Who are they trying to fool? Wholesale expropriation after stripping the license and authorship, while those in the open source community observe both of them very carefully.
Give credit where credit is due, including paying the creators when the licensing is violated.
Context is important here. Reda was elected to the European Parliament as a member of the German Pirate Party, so his position here isn't "big businesses are entitled to your code", and more "this sort of wholesale expropriation is a consequence of our posture towards copyright in general".
While I agree with you on principle, current laws do not reflect the copyright status intended by copyleft works. I'm not even sure if copyleft can be enforced against AI plagiarism under current laws.
That's a great point about stripping authorship. It would be nice if there was some sort of blockchain linking every bit of knowledge to its source. Some people at least would like getting attribution--I know I would. Instead we get a planet-sized meat grinder producing the perfect burger material. Just make sure to add enough spices to make it edible, i.e. not to offend anyone.
> The output of a machine simply does not qualify for copyright protection – it is in the public domain.
I am reading this right… ? If this argument is generally true, does this mean that the output of a compiler might also be sent into the public domain? Or the live recording and broadcast of an event which involves automated machines on all levels?
No, it's incorrect and/or badly worded. The author is right that a machine cannot author things, and the stuff that the LLM might create de novo would not have copyright protection. But it's missing the point when the argument is that existing authored works could be generated via an LLM, and the authorship/copyright is already established.
> the stuff that the LLM might create de novo would not have copyright protection
Can you expand on this? From my academic studies (which are indeed growing a bit stale) a Language Model (Large, Medium, Small doesn't matter) is a deterministic machine. Give the same x input n times it will produce the same output y, n times. Some implementations of LM:s might introduce noise to randomise output, but that is not intrinsic to all LM:s.
A language model has no volition, no intent, it does not start without the intervention of a human (or another machine if it is a part of an automated chain).
How is this different compared to a compiler?

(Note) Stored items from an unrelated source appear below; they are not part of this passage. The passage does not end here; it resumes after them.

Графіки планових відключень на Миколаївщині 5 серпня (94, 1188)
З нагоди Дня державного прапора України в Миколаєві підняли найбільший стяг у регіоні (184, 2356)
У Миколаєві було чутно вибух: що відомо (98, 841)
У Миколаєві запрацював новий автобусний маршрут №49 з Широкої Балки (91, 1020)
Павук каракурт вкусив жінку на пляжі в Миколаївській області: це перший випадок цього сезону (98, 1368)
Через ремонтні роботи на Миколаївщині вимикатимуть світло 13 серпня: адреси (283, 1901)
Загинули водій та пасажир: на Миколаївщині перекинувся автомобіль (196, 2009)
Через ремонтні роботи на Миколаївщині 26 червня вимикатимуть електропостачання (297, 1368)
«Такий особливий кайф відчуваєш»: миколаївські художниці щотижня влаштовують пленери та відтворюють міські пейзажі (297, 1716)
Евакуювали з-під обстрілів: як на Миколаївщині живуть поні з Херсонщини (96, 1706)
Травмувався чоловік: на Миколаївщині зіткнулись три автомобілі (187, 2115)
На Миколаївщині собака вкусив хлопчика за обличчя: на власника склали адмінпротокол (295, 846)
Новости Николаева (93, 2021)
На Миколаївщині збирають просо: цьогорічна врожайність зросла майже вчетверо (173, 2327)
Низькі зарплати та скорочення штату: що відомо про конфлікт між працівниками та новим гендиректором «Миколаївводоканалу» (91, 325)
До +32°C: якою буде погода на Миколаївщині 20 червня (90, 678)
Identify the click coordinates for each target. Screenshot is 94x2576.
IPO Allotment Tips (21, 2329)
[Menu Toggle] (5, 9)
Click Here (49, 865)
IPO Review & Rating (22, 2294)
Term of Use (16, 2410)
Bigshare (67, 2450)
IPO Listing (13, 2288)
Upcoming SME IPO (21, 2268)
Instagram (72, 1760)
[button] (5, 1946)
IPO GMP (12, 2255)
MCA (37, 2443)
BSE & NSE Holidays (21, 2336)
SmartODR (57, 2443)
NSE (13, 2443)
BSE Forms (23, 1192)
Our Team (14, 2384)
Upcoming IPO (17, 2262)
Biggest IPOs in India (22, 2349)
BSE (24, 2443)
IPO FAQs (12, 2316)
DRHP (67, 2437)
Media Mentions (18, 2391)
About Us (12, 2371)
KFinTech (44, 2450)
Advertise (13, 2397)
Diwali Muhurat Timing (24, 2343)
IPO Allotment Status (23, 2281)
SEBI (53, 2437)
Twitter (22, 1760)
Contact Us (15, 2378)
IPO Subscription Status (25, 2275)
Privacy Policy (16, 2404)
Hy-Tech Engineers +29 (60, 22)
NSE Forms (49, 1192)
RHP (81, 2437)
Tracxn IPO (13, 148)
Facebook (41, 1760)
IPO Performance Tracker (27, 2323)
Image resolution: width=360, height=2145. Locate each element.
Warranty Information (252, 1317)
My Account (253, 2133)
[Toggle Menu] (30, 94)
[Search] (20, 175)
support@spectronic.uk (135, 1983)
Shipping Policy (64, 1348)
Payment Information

With a compiler I craft something in a specific language, often a programming language, I commit it, then a long chain of automated actions happen:
1. The code gets automatically pushed to a repository by my machine
2. The second machine automatically runs tests and fuzzes
3. The second machine automatically compiles binaries
4. The second machine packages the binaries
5. The second machine publishes the binaries to a third machine
How is the above workflow any different from someone using a Language Model to craft something in a specific language and send it through a deterministic LM?
edit re-reading my own question, I think I need to clarify a bit: How can an LLM be said to create anything, and if yes, how is that really any different from a run-of-the-mill developer workflow?
If Copilot spits out the entirety of a GPL library and you include that code in your project you are certainly violating the GPL license.
AI is trying to avoid paying for training data since the amount of data required is so vast anything reasonable to content creators as payment would result in billions of expenses.
Additionally there have been copyright exemptions around scrapping and reproducing the scrapped contents but typically those exemptions have been explicitly granted as part of a copyright case and have been narrowly defined.
For instance Google Images only provides thumbnails and your browser gets the full size image from the original source.
The biggest problem for AI is that most previous copyright cases that were similar have all been partially avoided by not being the same thing. Google scrapping isn't trying to do the same thing your content is doing.
However training data output is trying to do the same thing as the original so falls under stricter scrutiny.
Although as this post eludes to the problem is going after the AI is untested territory and going after violators tends to be complex at best. After all in my first hypothetical how would anyone know? I will say that historically the courts haven't been very positive about shell games like this.
Copyleft and copyright are not at odds. To promote copyleft, you exercise copyright.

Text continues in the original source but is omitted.